Do escuro, surge o grande objeto dourado. É como se
ele fosse feito de plástico. Numa idéia que alguns chamaram de transgressiva, o arquiteto Jean Nouvel pintou o vasto caracol interno do museu Solomon R. Guggenheim, em Nova York, de preto, para receber a mostra "Brazil: Body & Soul" [prevista para terminar em
29/5". Nessas sombras brilha o altar-mor de são Bento
de Olinda, com quase 14 metros de altura. Fora de seu
lugar, mergulhado na dramatização exagerada, é como
se ele deixasse de existir.
Diante dessa mania de grandeza, todo o resto da exposição se apequena. As obras se distribuem no percurso contínuo imaginado por Frank Lloyd Wright, meio
perdidas, meio mortas. A idéia geral deriva da velha interpretação nacionalista, concebida no século passado
para as artes plásticas: o Brasil "autêntico" se encontra
no "barroco" e no "moderno". Entre eles, o pobre século 19 é visto como excrescência contaminada por estrangeirismos. Deve, portanto, ser extirpado. Ocorreu
assim na mostra de NY. Mas essa alma barroca, que saltaria da colônia para o século 20, revela-se, de fato, não
muito mais que um fantasma.
Passagens - A mostra "Brazil: Body & Soul" levaria a
evocar a "perda da aura", enunciada por Walter Benjamin. Não é preciso tanto. Algumas exposições de arte,
ocorrendo não só no Brasil, mas aqui com muita frequência, buscam o sensacionalismo pela encenação. O
objeto artístico conta pouco. Cada um deles poderia ser
substituído por outros, poderia ser falso, poderia ser cópia, e nada se alteraria, porque se esvai uma de suas características definitivas: a singularidade. Ele se torna
uma espécie de pretexto e desaparece, engolido por intenções fáceis, que não o levam em conta.

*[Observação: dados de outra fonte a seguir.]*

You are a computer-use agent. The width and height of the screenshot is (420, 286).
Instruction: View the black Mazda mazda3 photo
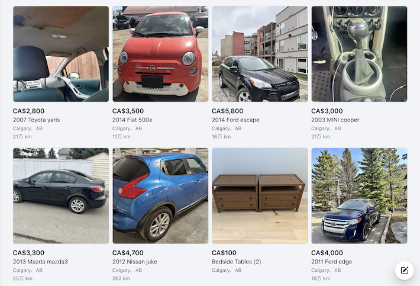(x=61, y=195)
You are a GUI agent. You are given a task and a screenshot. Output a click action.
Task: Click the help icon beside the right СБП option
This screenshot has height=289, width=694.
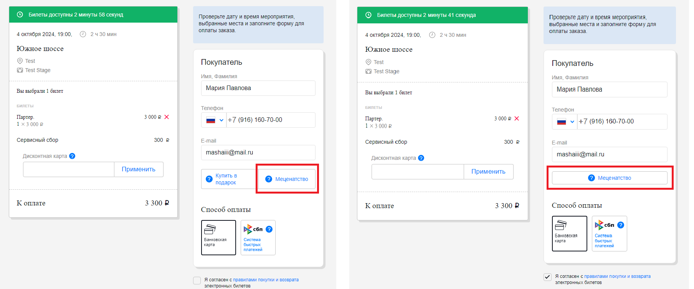(621, 225)
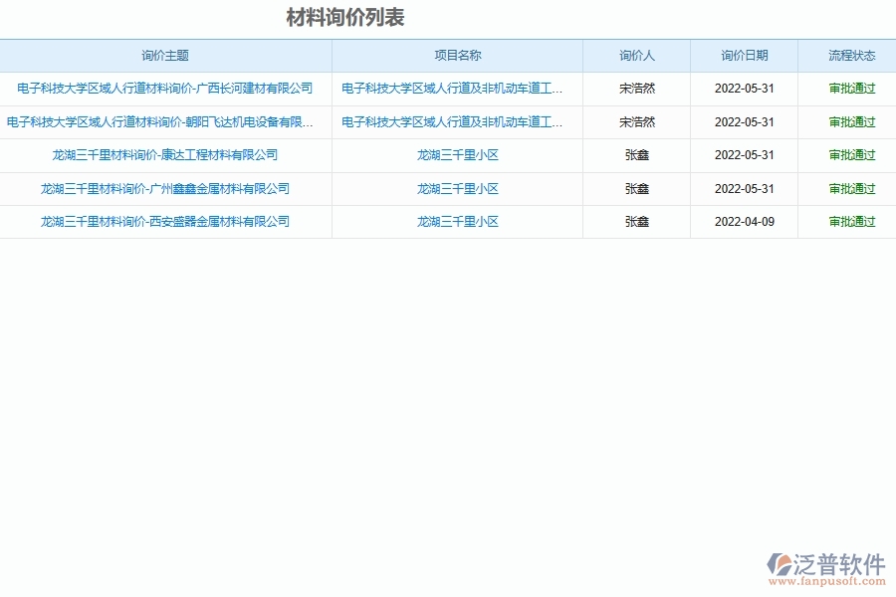Click inquirer name 宋浩然 on first row
896x597 pixels.
point(636,89)
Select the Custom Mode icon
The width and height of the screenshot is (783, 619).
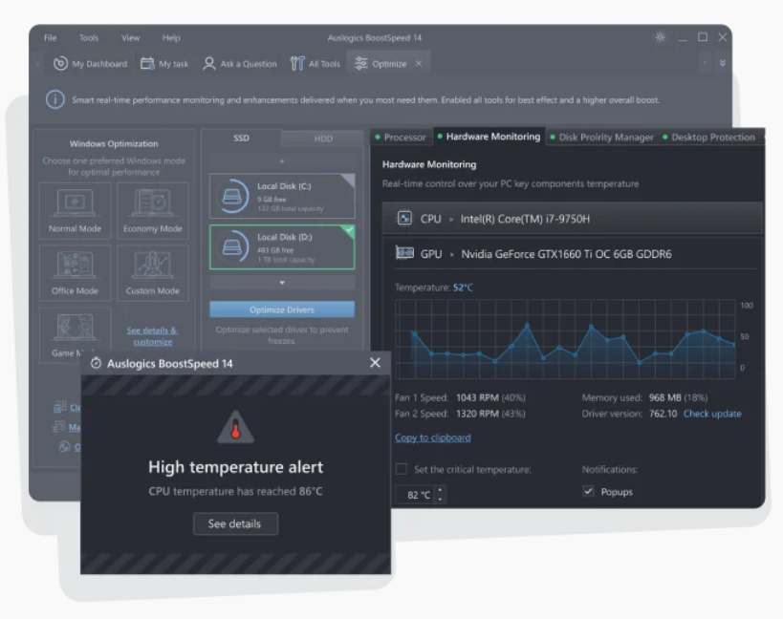point(152,265)
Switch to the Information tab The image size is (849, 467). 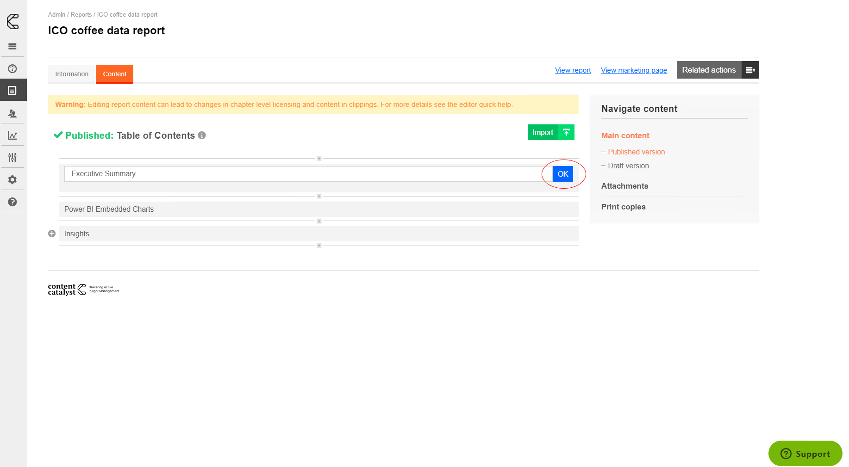tap(72, 74)
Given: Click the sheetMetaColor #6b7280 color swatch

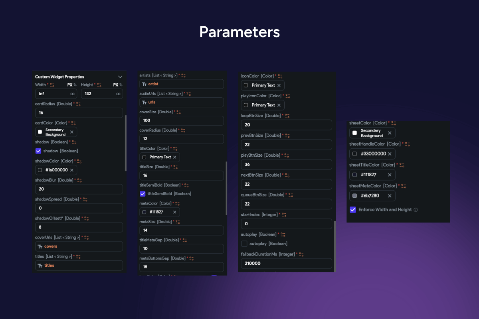Looking at the screenshot, I should [355, 196].
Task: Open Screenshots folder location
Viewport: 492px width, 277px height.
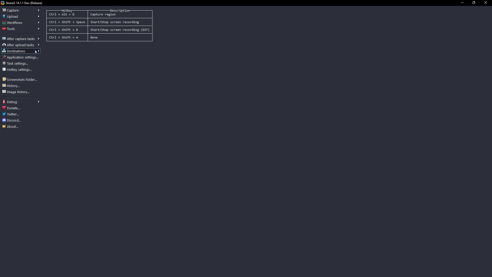Action: tap(22, 80)
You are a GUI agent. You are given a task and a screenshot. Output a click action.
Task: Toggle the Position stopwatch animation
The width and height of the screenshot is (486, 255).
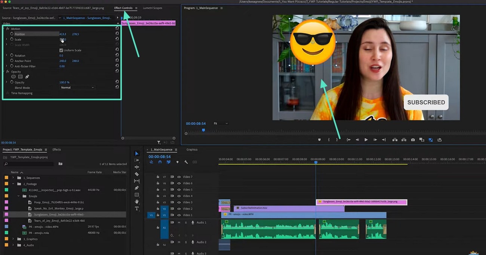pyautogui.click(x=12, y=34)
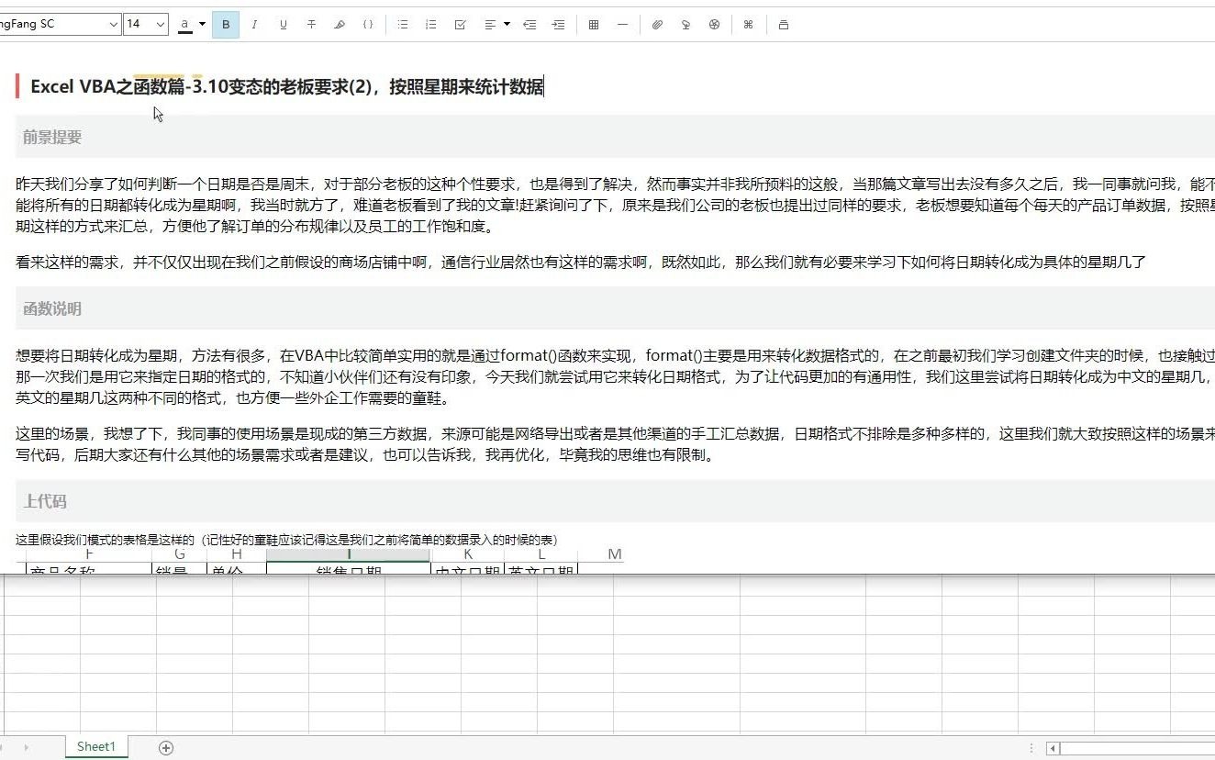The height and width of the screenshot is (760, 1215).
Task: Click the horizontal scrollbar left arrow
Action: tap(1052, 748)
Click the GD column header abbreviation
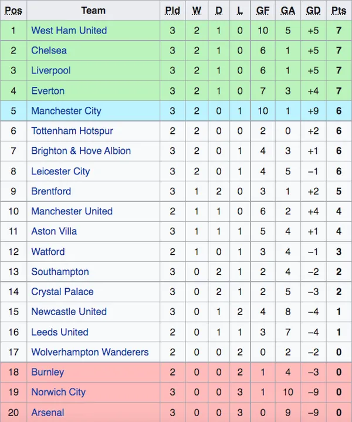 (x=313, y=11)
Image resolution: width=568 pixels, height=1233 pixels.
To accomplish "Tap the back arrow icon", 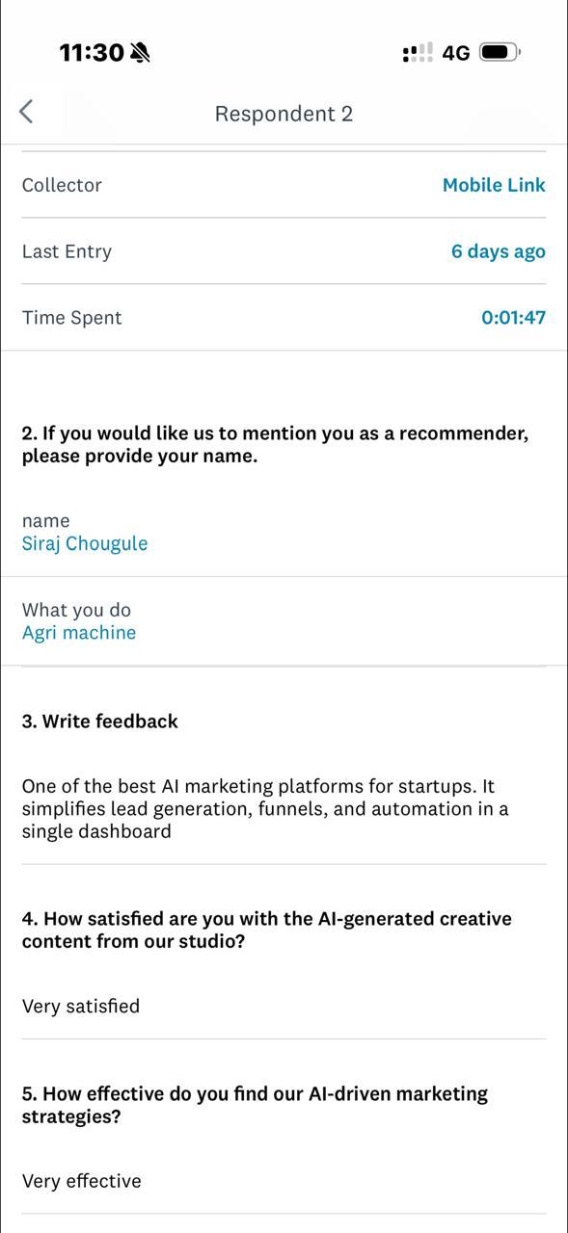I will (26, 112).
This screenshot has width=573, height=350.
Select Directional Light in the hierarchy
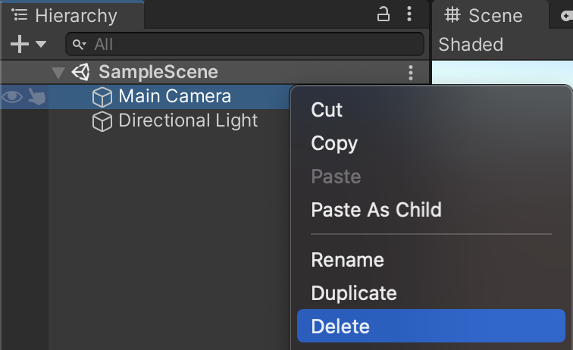188,120
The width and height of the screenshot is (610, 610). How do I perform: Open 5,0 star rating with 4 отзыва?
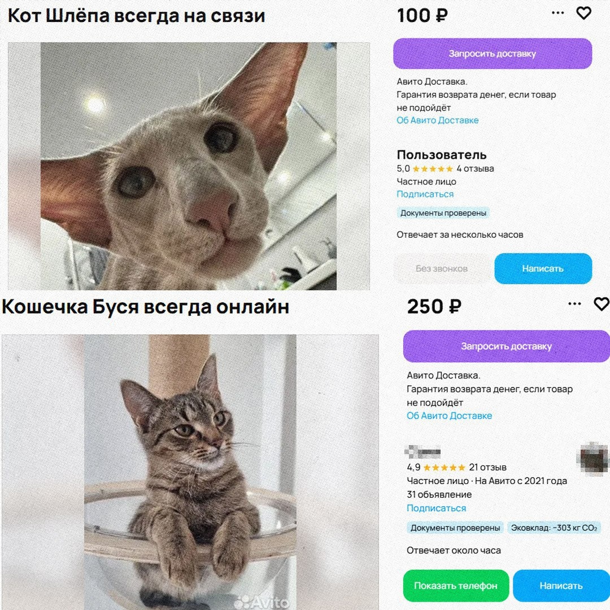tap(445, 169)
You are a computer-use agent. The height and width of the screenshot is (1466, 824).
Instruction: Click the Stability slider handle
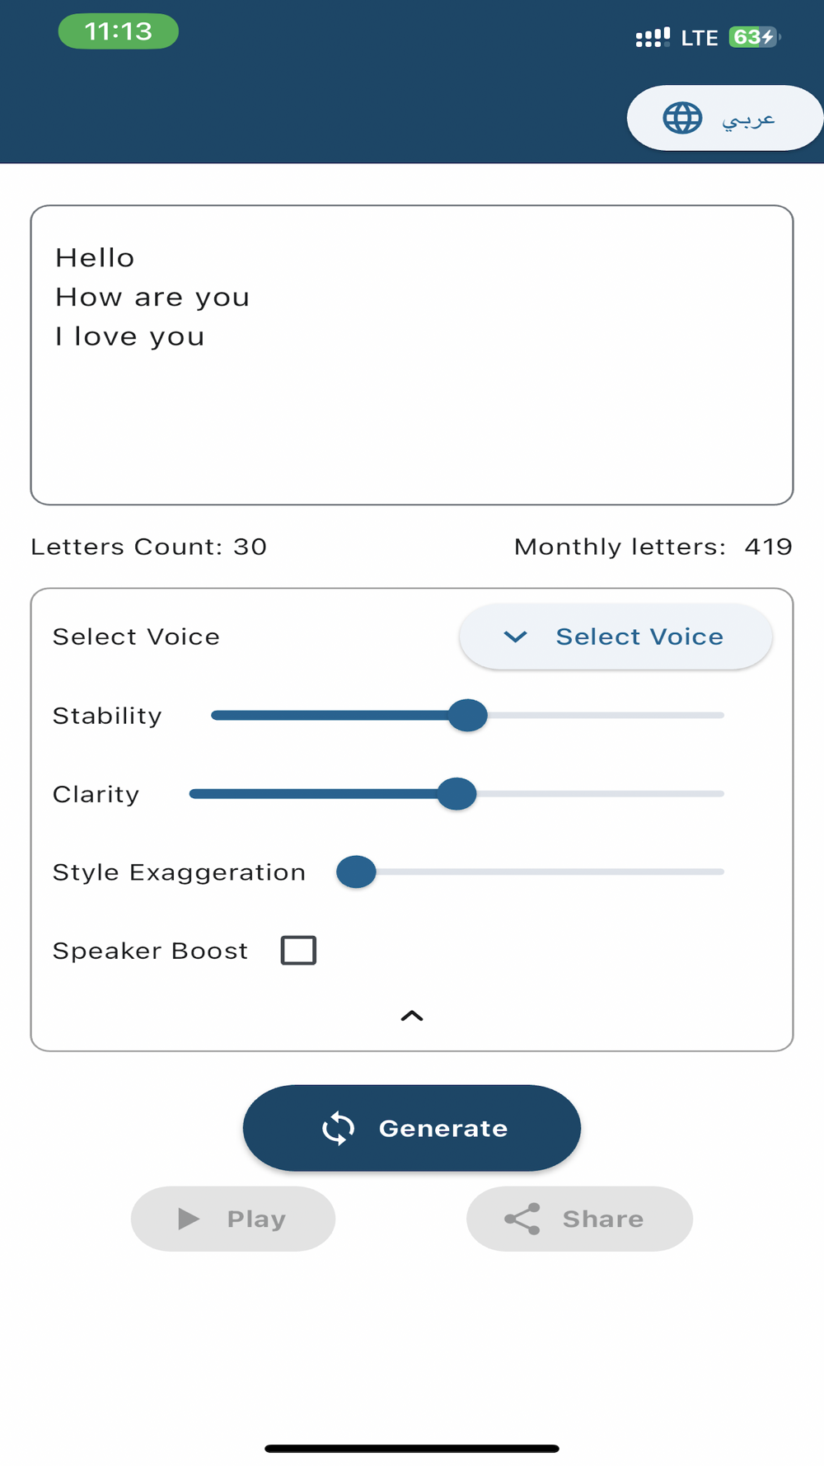point(468,715)
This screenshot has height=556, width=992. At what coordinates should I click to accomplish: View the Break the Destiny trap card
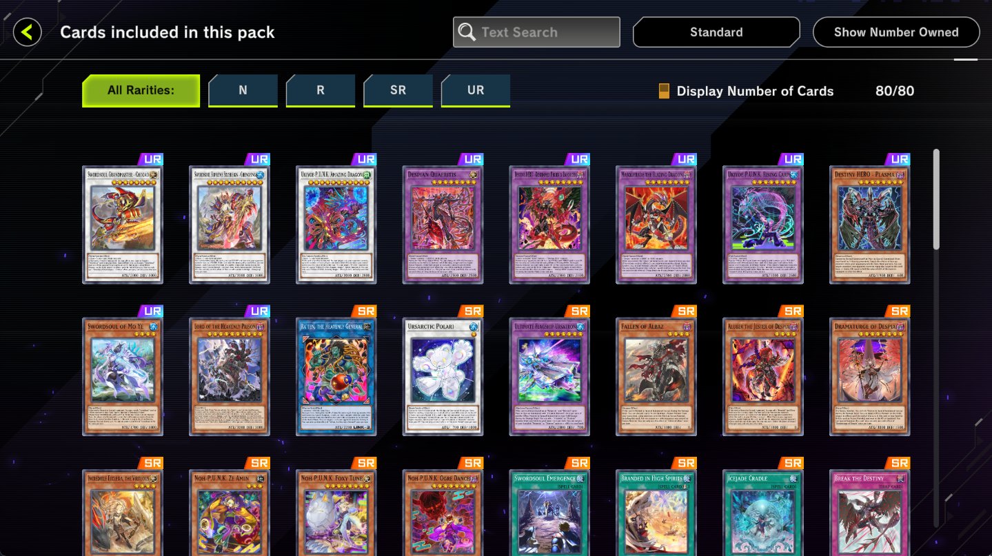click(869, 512)
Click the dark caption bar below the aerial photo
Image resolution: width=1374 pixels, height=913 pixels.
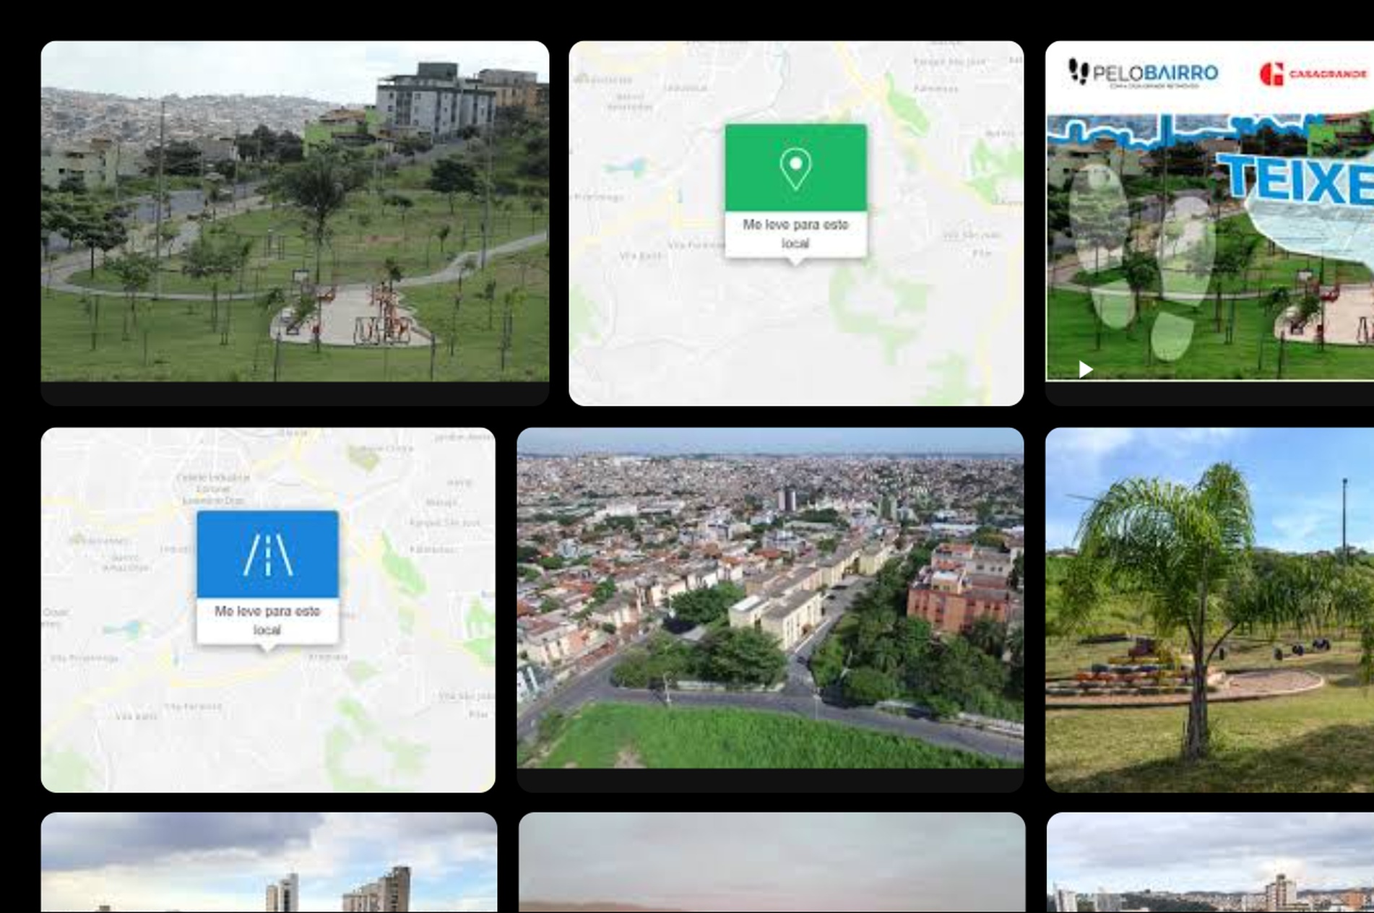[x=770, y=780]
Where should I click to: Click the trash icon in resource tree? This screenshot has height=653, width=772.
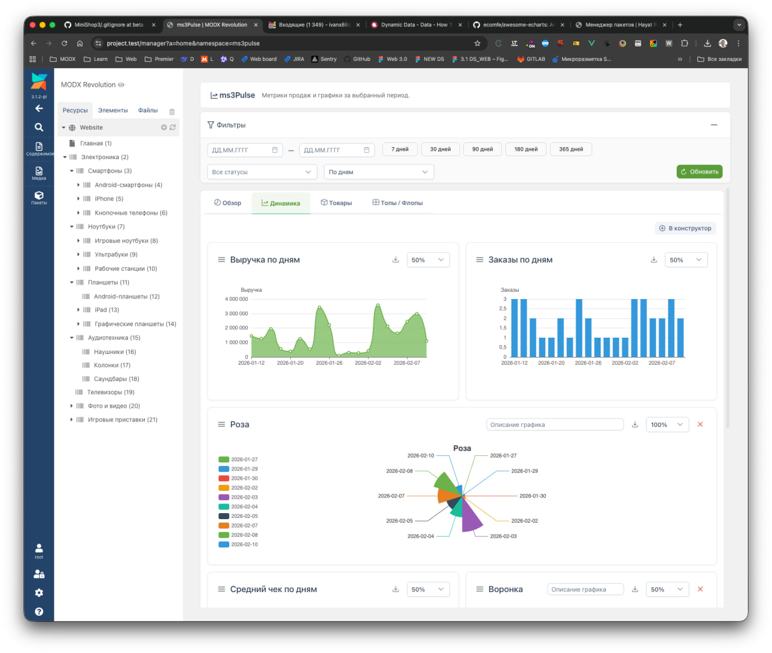(172, 112)

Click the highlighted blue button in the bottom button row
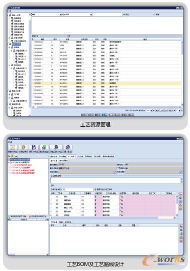[x=105, y=115]

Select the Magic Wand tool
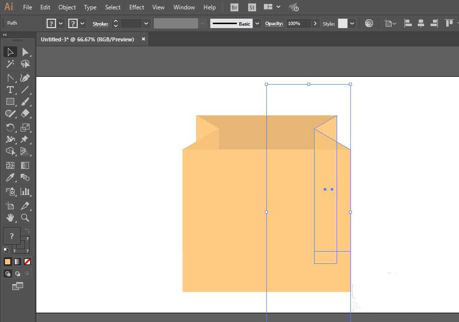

O caráter dessas exposições é nocivo, pois esvazia os
sentidos da obra e suas forças. Impede a concentração
que ela exige do olhar. Ao contrário, tudo é determinado para que a visão se distraia, passando, sem repouso,
sobre os objetos dispostos segundo a estratégia da exibição. Perdem-se as relações de inteligência; as obras
não se iluminam umas às outras, já que não foram consideradas em sua natureza de arte. Nenhuma discussão
teórica pode justificar esses modos de expor: os mais
sutis argumentos são batidos pela evidência. As obras se
vingam: elas se recusam a estar presentes; enviam, no
lugar, carcaças sem vida.
Medida - O catálogo da exposição reúne um conjunto
de ensaios com interesse variável, escritos por diversos
autores. Pesa quase quatro quilos. O papel é de uma gramatura extraordinária, os textos flutuam em meio a
amplas margens. Estilo "maior do mundo", como dizia
Mário de Andrade, quando queria fustigar nossas grandiloquências caipiras. Começa por uma nota introdutória onde se aprende que a arte oferece uma experiência
única e que Schiller é um grande escritor alemão.
Estátuas - Ninguém está livre de lapso ou de erro. Mas
o curador da mostra "Brazil: Body & Soul", Edward J.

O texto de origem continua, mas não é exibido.